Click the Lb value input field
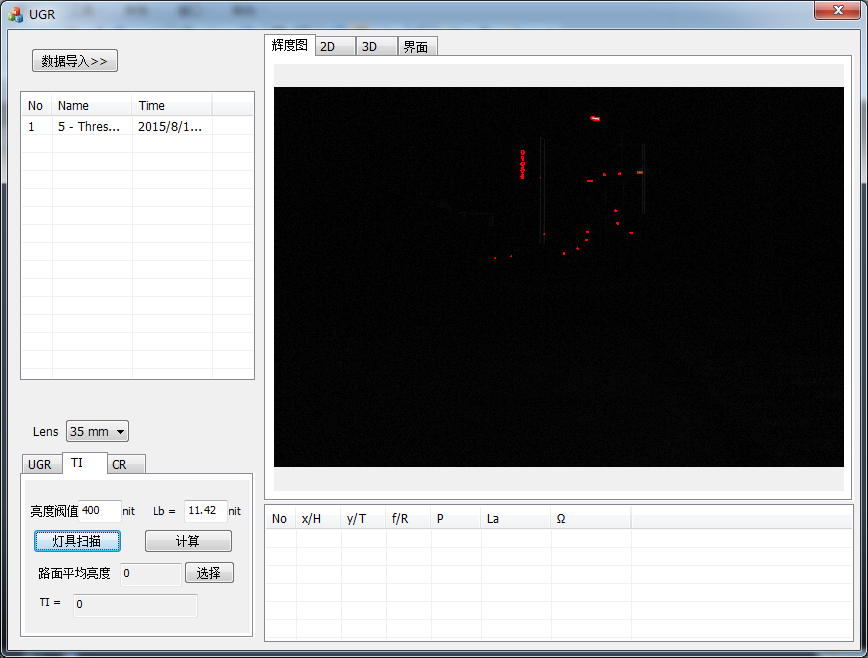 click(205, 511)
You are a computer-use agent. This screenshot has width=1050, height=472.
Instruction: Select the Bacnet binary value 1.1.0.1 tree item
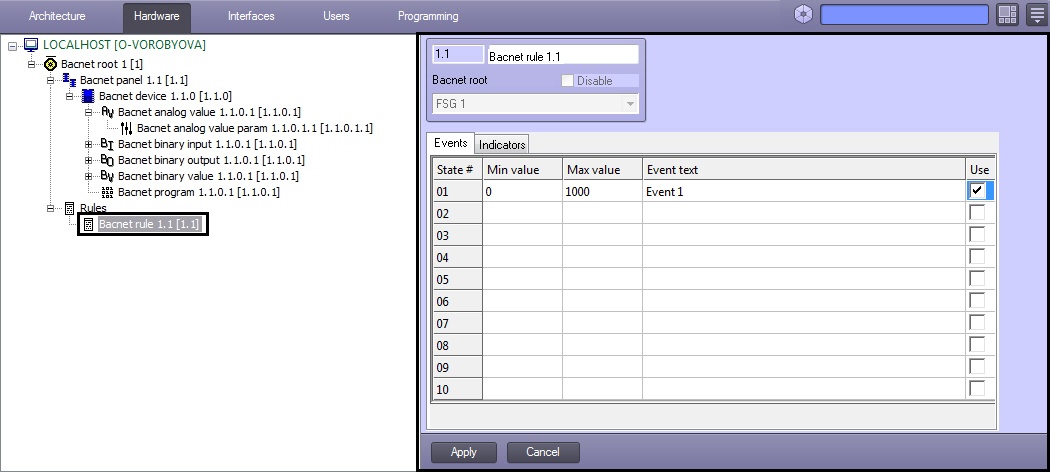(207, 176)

_ _ _ _ _

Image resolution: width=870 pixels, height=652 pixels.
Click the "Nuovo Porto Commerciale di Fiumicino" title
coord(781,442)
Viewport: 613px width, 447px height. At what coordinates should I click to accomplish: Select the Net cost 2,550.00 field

_ _ _ _ _

Within the material above, copy exactly the lines from the line that holds "Image resolution: width=870" up to and including the line that holds "Viewport: 613px width, 447px".

▸ SOLUTION
Image resolution: width=870 pixels, height=652 pixels.
Click the "Nuovo Porto Commerciale di Fiumicino" title
coord(781,442)
Viewport: 613px width, 447px height. At what coordinates should I click to accomplish: Select the Net cost 2,550.00 field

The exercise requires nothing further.